The fruit (an achene) is stored in the old, dried, fire-resistant, woody infructescence, which remains on the plant for many years. The seed is stored in a closed capsule, and is only released after a long interval, after the infructescence is opened by fires. These infructescences are hidden amongst the dense foliage when the plants are alive, but when this is burnt away, the infructescences open, and only then are the seeds freed. When released, the seeds are dispersed by being blown away by the winds to a new site potentially advantageous for germination. The seeds require a period of freezing temperatures to break dormancy. Most seeds germinate during the cold of the first winter after a fire, although some may do so the following season. Although an inflorescence contains many hundreds of florets, in proteas seed set in commonly very low, around 10%, or usually less than two dozen seeds. Most proteas experience only little incidence of insect seed predation.

==Uses==
This is an extremely difficult species to cultivate in areas with less frigid climates. The seeds require a period of stratification in order to germinate, and the plants appear to need a cold winter dormancy period.

==Conservation==
The conservation status of this species was first listed as 'vulnerable' in a 1980 book, but in 1996 the South African National Biodiversity Institute (SANBI) assessed Protea pruinosa as being 'rare' for the Red List of South African Plants. Already in the 1990s this species was considered to only exist in the wild as a few isolated populations. SANBI reassessed the species in 2009 and upgraded its status to 'endangered', an assessment that was repeated in 2019.

In 1993 it was estimated that the total number of mature plants in the wild was less than a thousand individuals, although the numbers were thought to be stable, with recruitment of new seedlings being equal to those which die during fires. In the period from 1999 to 2001 some 10% of the total population died, possibly due to drought.
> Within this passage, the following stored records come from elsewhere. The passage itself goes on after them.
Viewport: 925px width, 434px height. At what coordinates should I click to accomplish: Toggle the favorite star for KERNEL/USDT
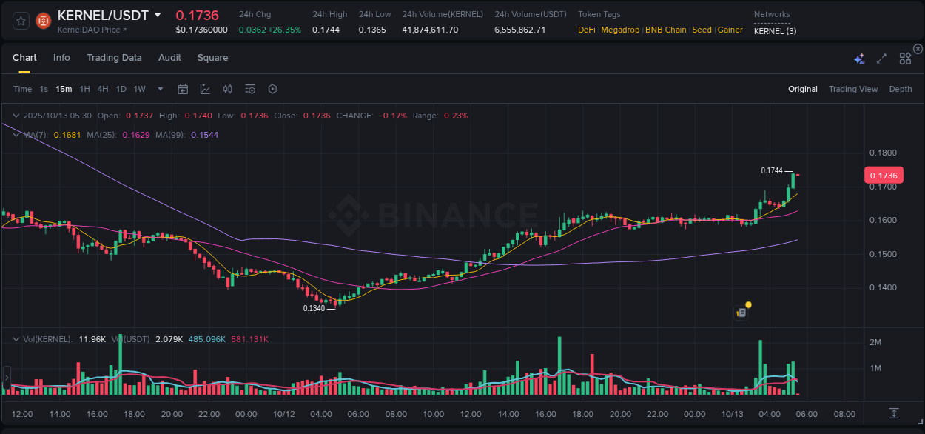20,20
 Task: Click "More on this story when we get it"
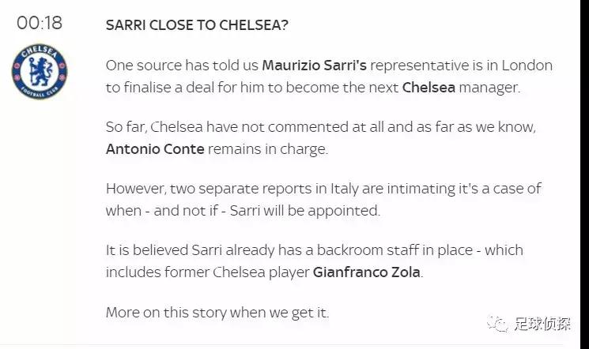217,311
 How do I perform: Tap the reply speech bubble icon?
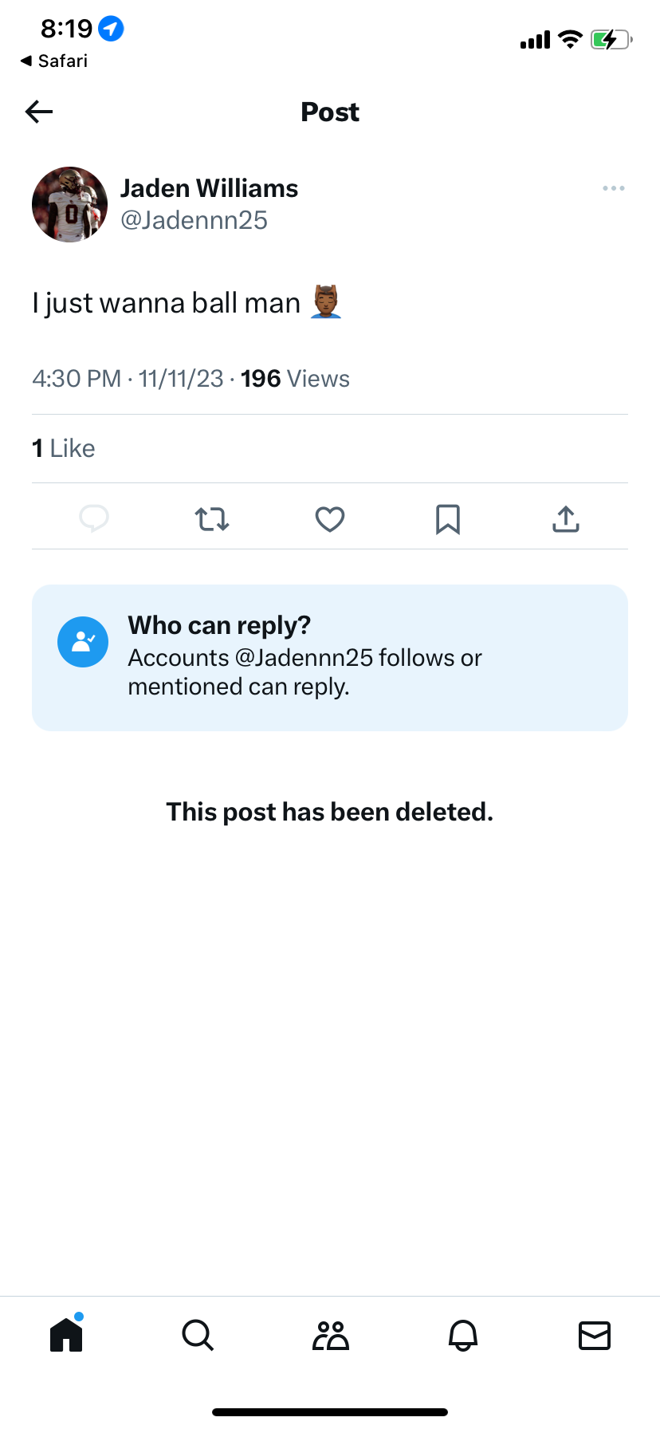[94, 518]
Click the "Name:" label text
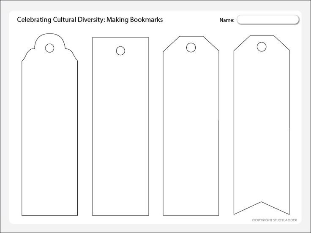The image size is (311, 233). click(226, 20)
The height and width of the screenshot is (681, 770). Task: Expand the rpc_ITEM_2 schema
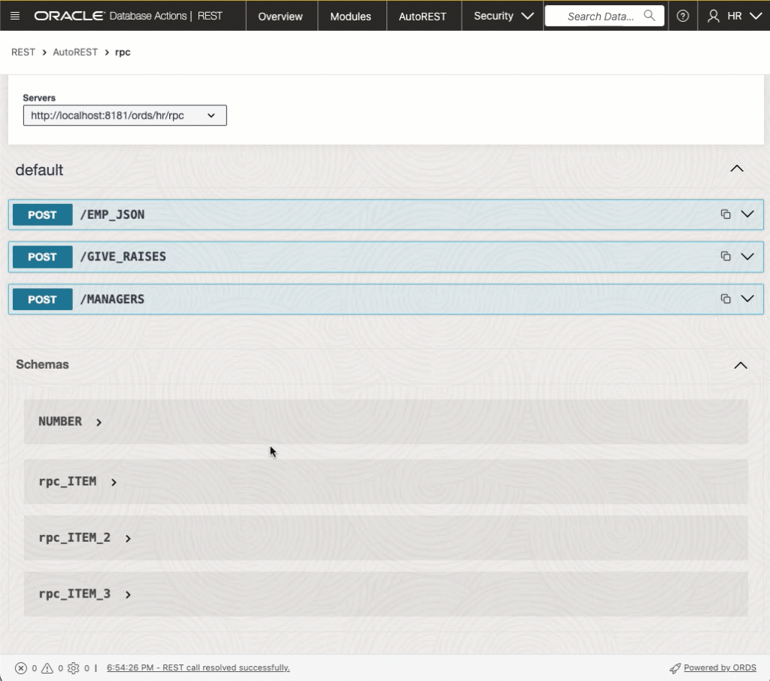(128, 538)
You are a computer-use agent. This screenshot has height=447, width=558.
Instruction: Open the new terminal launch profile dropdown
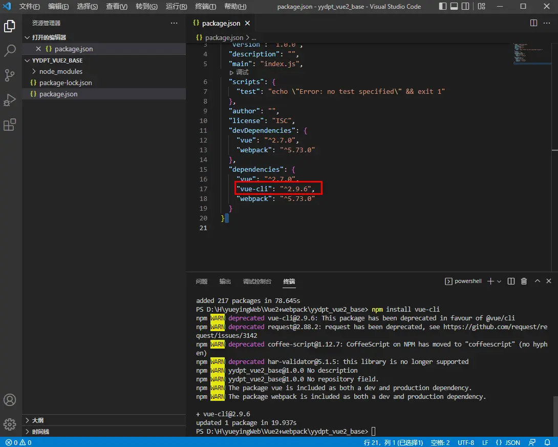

In 2019 the total numbers of the population of this species were thought to be decreasing for unknown reasons. It is possible that the decline observed over the last thirty or so years may be related to the age of the veld, i.e. the fire regime, although that is speculation. As a serotinous 're-seeder', a species which has adapted to periodic wildfires which destroy the plants by surviving as fire-proof seeds which can then take advantage of the newly cleared and fertilised area to sprout, P. pruinosa may be sensitive to an increased fire frequency in the Swartberg mountains.